**Assigned task**
Every line from the one containing "Task: Click FAVORABLE" to the end of the records below should be returned exactly; pictures are to be dropped.

-- Exercise data follows --

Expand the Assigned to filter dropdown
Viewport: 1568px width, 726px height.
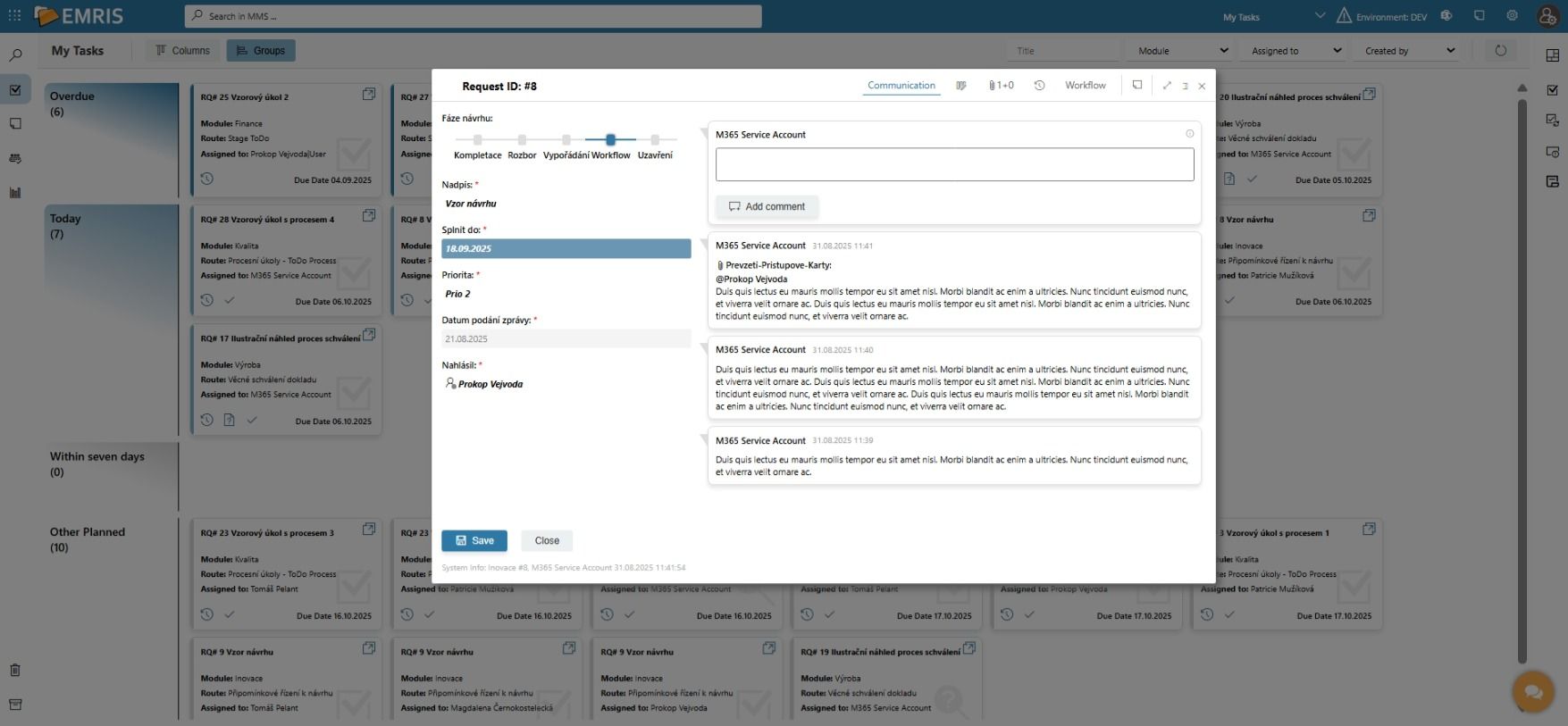coord(1295,51)
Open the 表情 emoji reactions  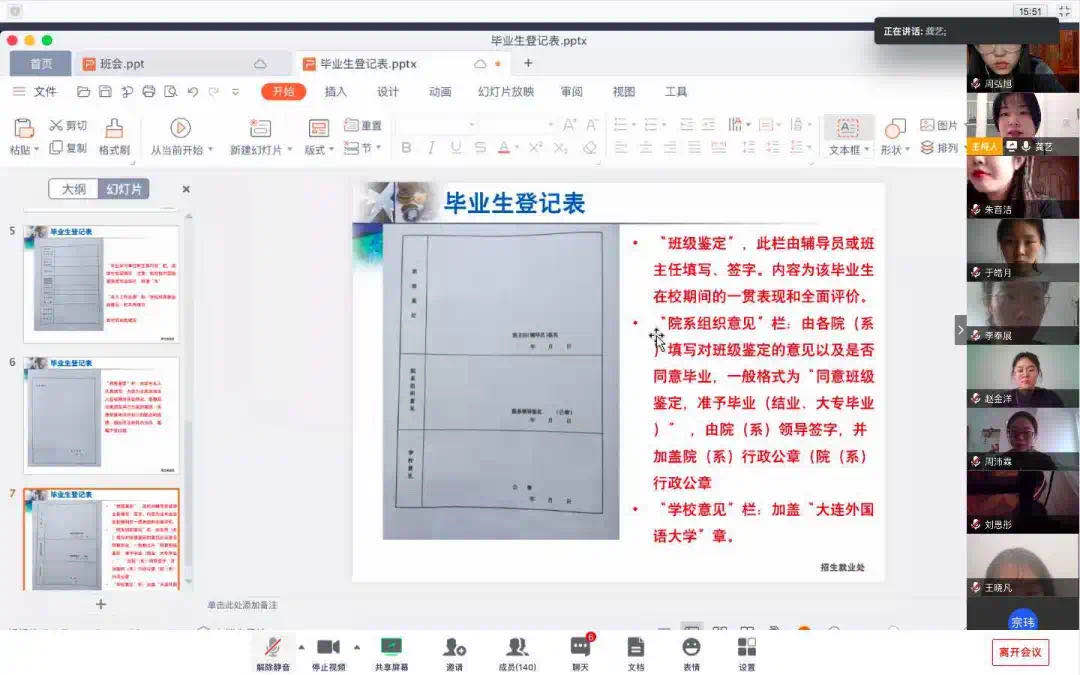tap(691, 647)

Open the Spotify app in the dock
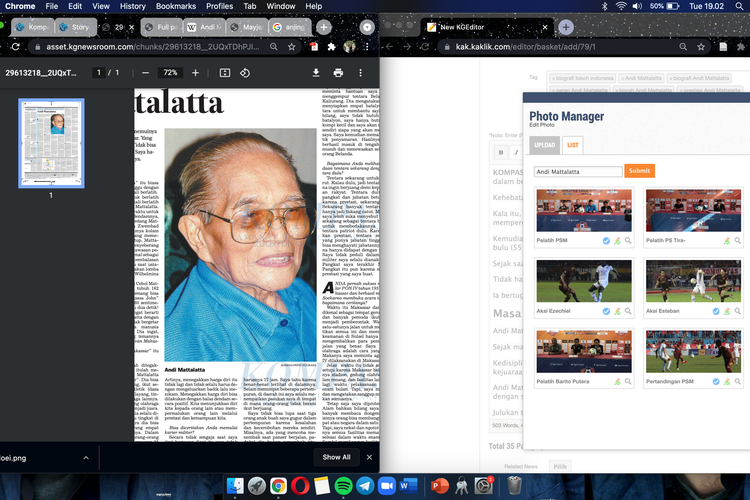343,486
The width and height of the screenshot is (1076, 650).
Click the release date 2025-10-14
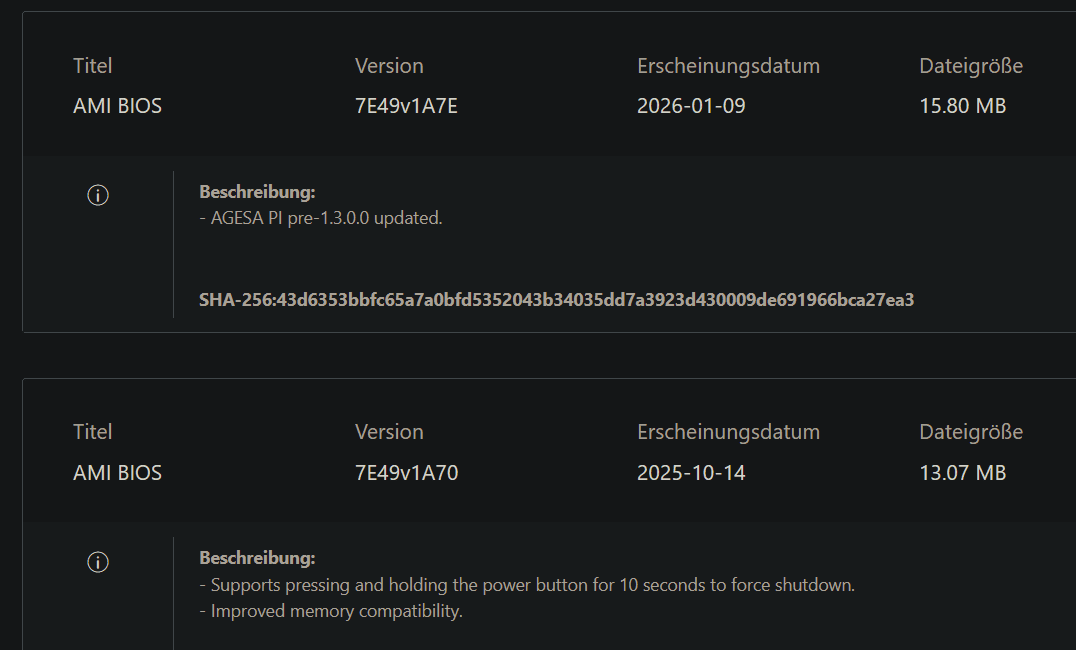point(691,472)
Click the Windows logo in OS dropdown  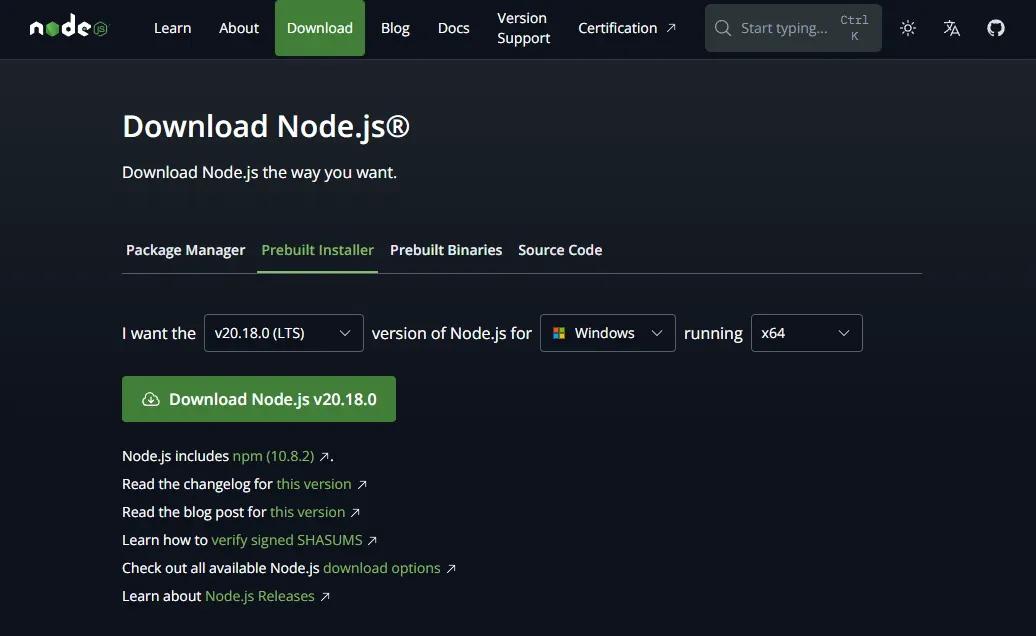tap(560, 333)
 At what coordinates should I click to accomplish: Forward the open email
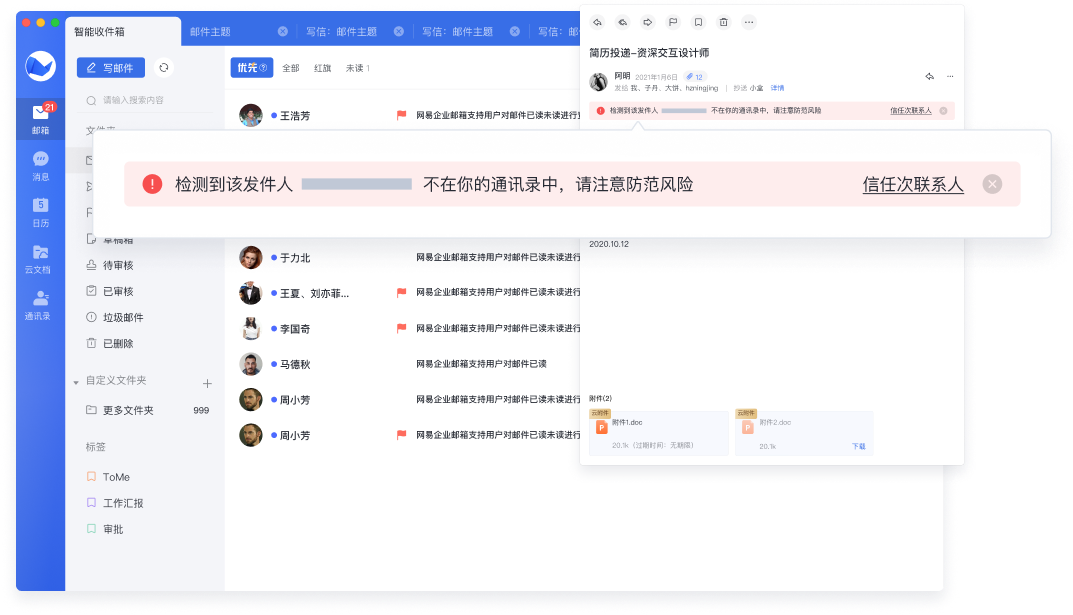[x=648, y=22]
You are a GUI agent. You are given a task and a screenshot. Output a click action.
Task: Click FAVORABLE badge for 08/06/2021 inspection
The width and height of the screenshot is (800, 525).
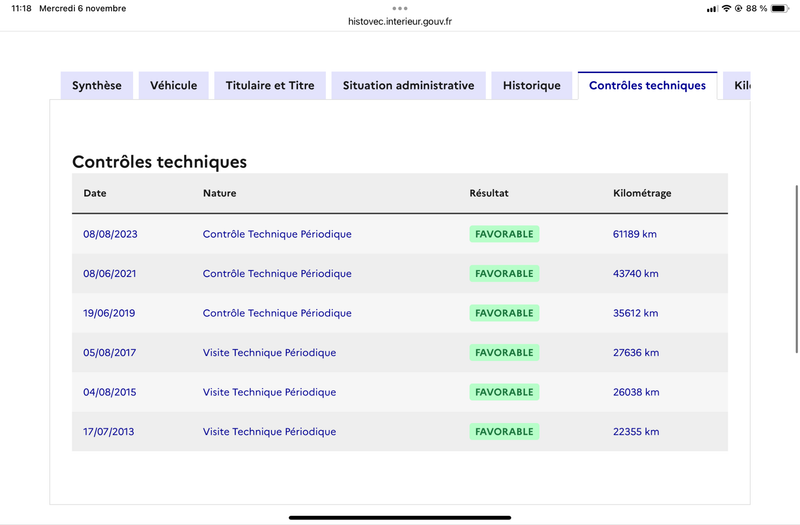tap(504, 273)
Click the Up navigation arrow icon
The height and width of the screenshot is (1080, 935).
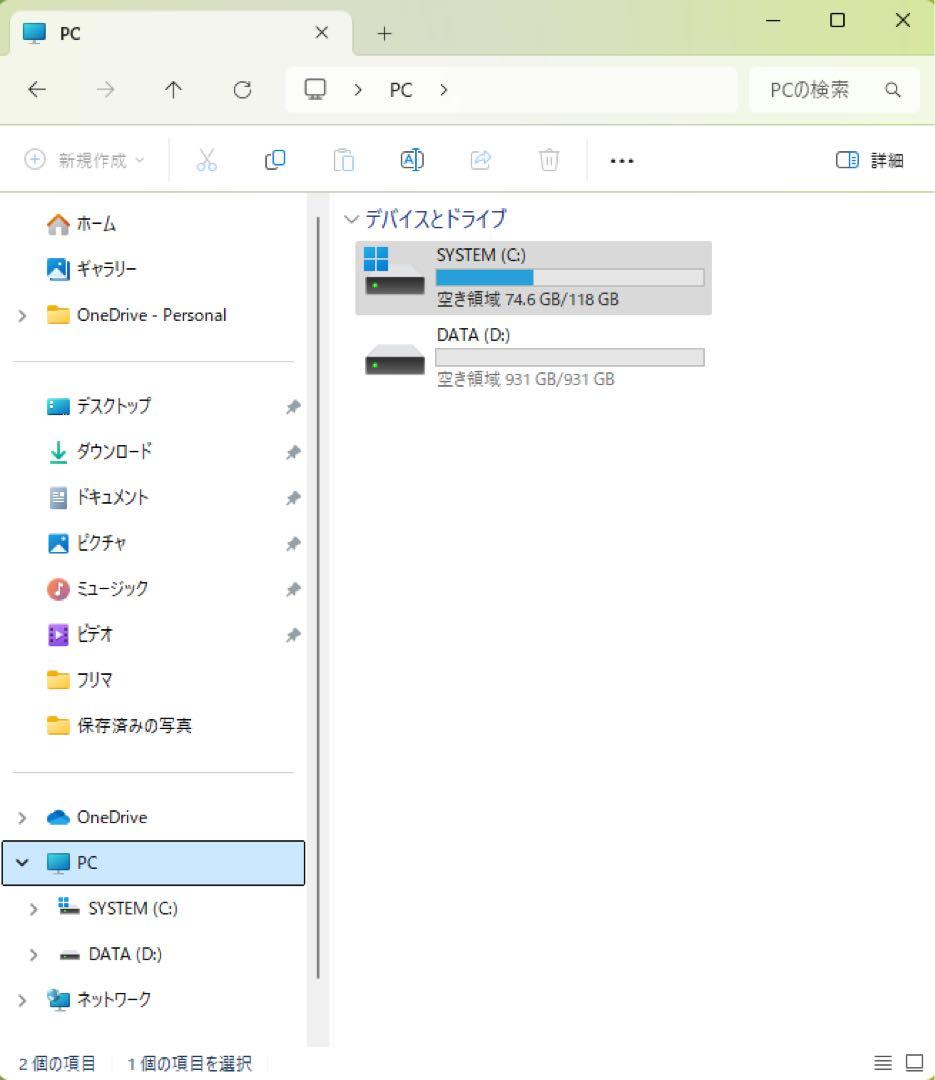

-- Exercise data concluded --

**Response to this exercise**
Task: Click FAVORABLE badge for 08/06/2021 inspection
The width and height of the screenshot is (800, 525).
tap(504, 273)
Click the Up navigation arrow icon
The height and width of the screenshot is (1080, 935).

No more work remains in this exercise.